À Abu Dhabi, le verre et l’acier ne sont plus les seuls symboles d’une ambition sans limites ; ils servent désormais de décor à une diplomatie gabonaise en pleine mutation. La réception du Président Brice Clotaire Oligui Nguema par Son Altesse Sheikh Mohamed bin Zayed Al Nahyan, le 5 février 2026, marque une étape décisive dans la quête de partenaires non traditionnels pour le Gabon.
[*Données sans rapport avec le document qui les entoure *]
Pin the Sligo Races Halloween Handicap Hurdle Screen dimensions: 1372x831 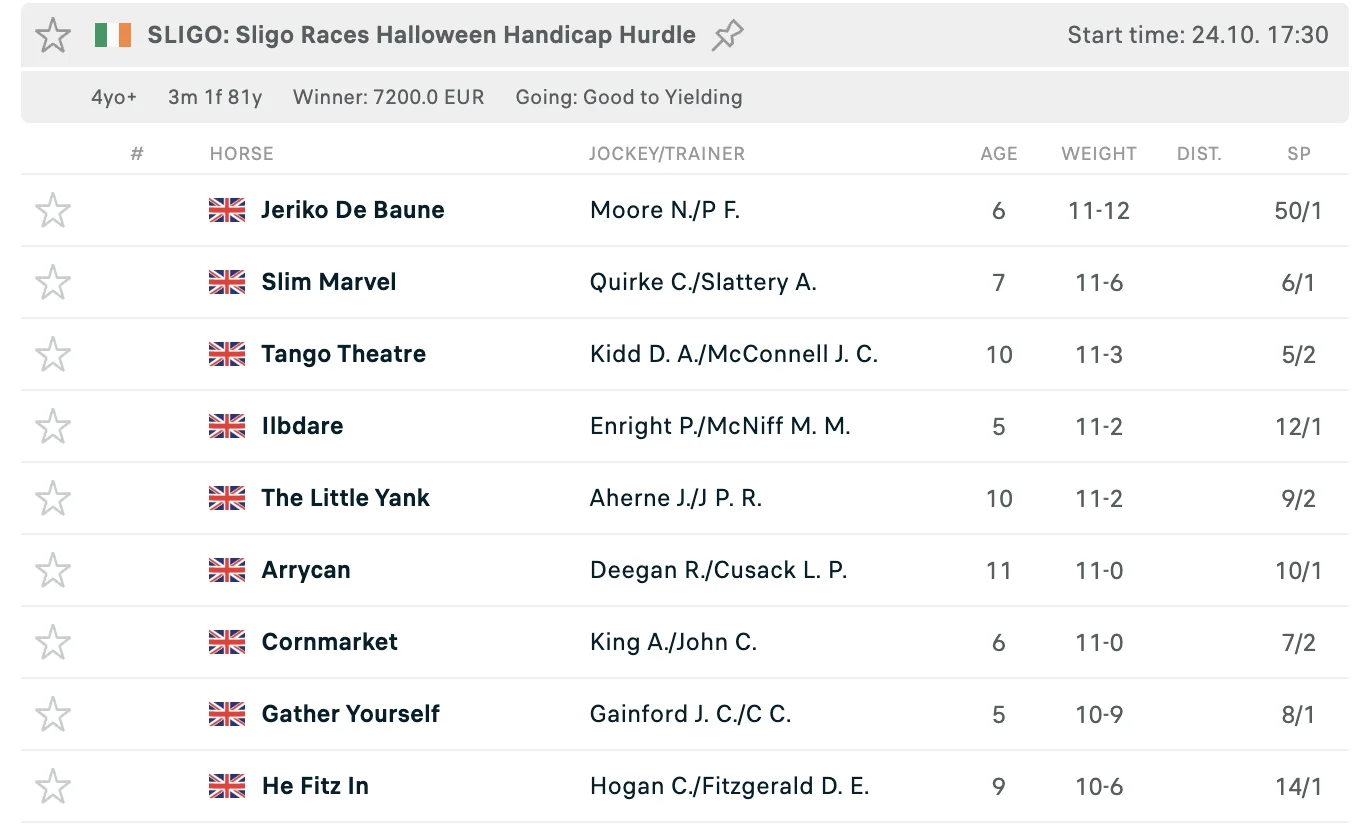pos(728,36)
Au-delà des civilités d’usage, cet entretien de haut niveau scelle une « lune de miel » économique entre deux nations qui partagent une obsession commune : la diversification hors pétrole.
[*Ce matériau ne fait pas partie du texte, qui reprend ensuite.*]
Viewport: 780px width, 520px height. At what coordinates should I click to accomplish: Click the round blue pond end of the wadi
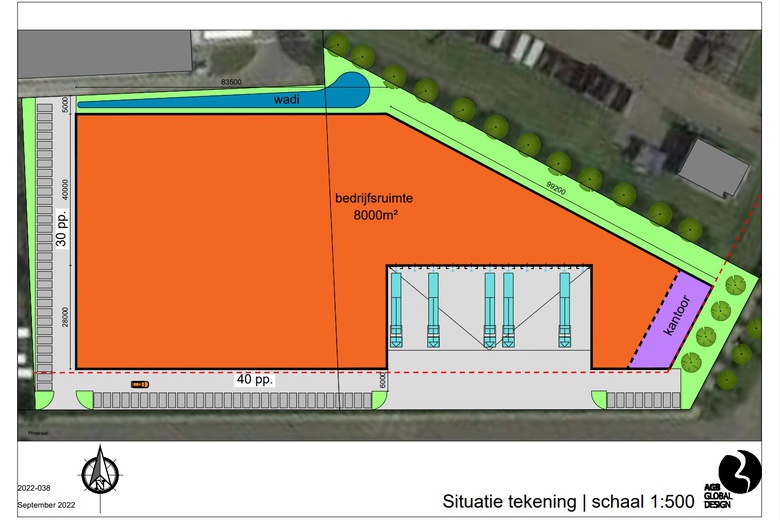coord(353,90)
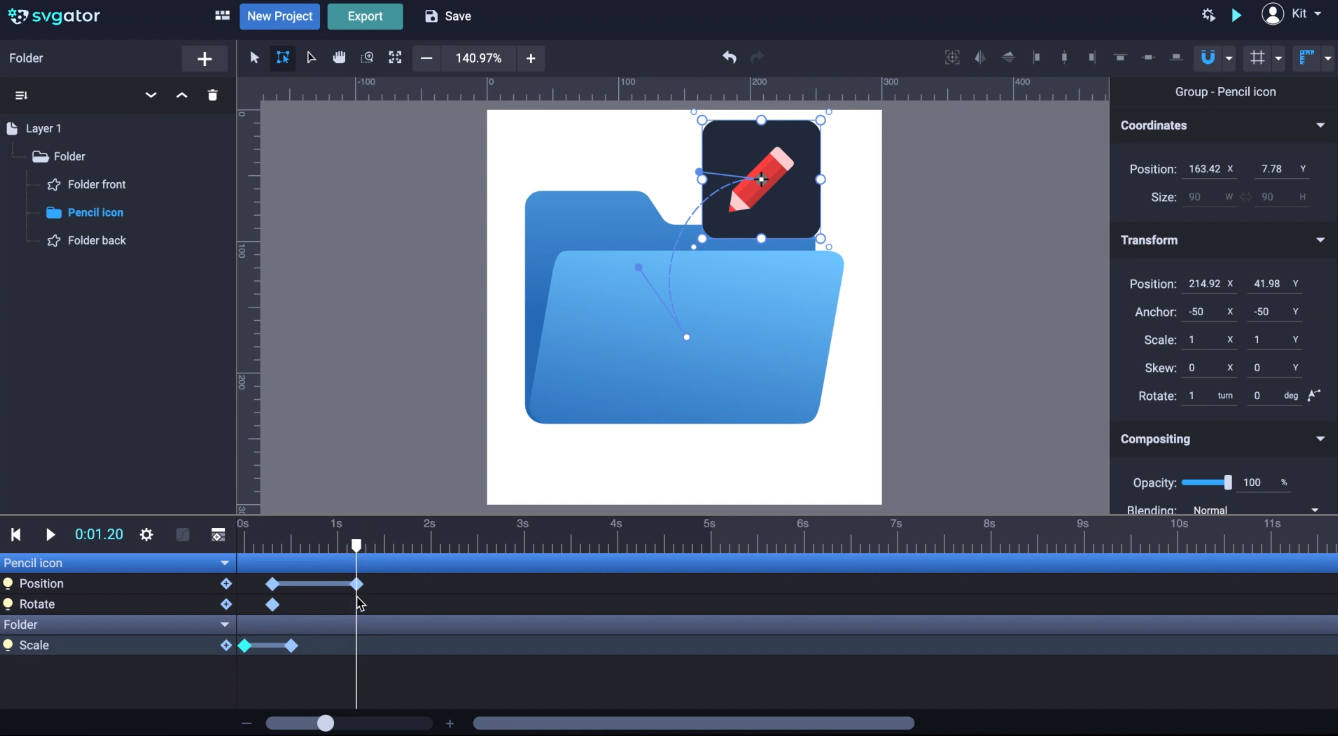Click the zoom-in plus icon
This screenshot has height=736, width=1338.
click(531, 58)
En s’affichant aux côtés du souverain émirati, le chef de l’État gabonais envoie un signal clair aux marchés internationaux : Libreville est désormais une destination de choix pour les capitaux souverains du Golfe.Le cœur de ce partenariat stratégique bat au rythme des projets structurants. Les deux chefs d’État ont réaffirmé leur volonté d’accélérer les flux d’investissement dans des secteurs névralgiques tels que l’énergie — avec un intérêt marqué pour les centrales hydroélectriques — et les infrastructures logistiques. Le projet de port en eau profonde de Mayumba, véritable serpent de mer de l’économie gabonaise, pourrait enfin trouver dans l’expertise émiratie (à l’instar d’AD Ports) le levier financier et technique nécessaire à sa concrétisation. Pour Libreville, l’enjeu est de transformer sa façade maritime en un hub régional, soutenu par la puissance de frappe d’Abu Dhabi, champion mondial de la connectivité portuaire et du commerce transcontinental.Cette convergence de vues s’étend également aux domaines de l’innovation et de l’économie verte. Alors que le Gabon se positionne comme un leader mondial de la préservation forestière, les Émirats arabes unis apportent leur savoir-faire en matière de technologies durables et de finance climatique.
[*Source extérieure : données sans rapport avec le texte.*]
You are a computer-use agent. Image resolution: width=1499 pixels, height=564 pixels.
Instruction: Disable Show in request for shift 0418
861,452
L’agenda de la rencontre a ainsi souligné l’importance de bâtir un modèle de croissance qui concilie l’exploitation des ressources naturelles et la transition écologique. Ce dialogue « innovation-nature » préfigure une nouvelle ère où le Gabon ne se contente plus d’exporter des matières premières brutes, mais s’intègre dans des chaînes de valeur mondialisées grâce au transfert de technologies et à la digitalisation accélérée de son administration.Ce déplacement aux Émirats traduit une volonté de rupture avec les schémas diplomatiques du passé. En cultivant une relation fondée sur le « respect mutuel » et la « confiance », Brice Clotaire Oligui Nguema cherche à asseoir une crédibilité internationale capable de rassurer les bailleurs de fonds les plus exigeants.
Si les accords de principe doivent encore se traduire en chantiers visibles sur le terrain, cette alliance avec Abu Dhabi offre au Gabon une profondeur stratégique inédite au Moyen-Orient. Pour le peuple gabonais, l’enjeu est de taille : voir ces poignées de main princières se transformer en emplois réels et en infrastructures pérennes, gages d’une prospérité partagée qui ne dépendrait plus uniquement des cours du brut.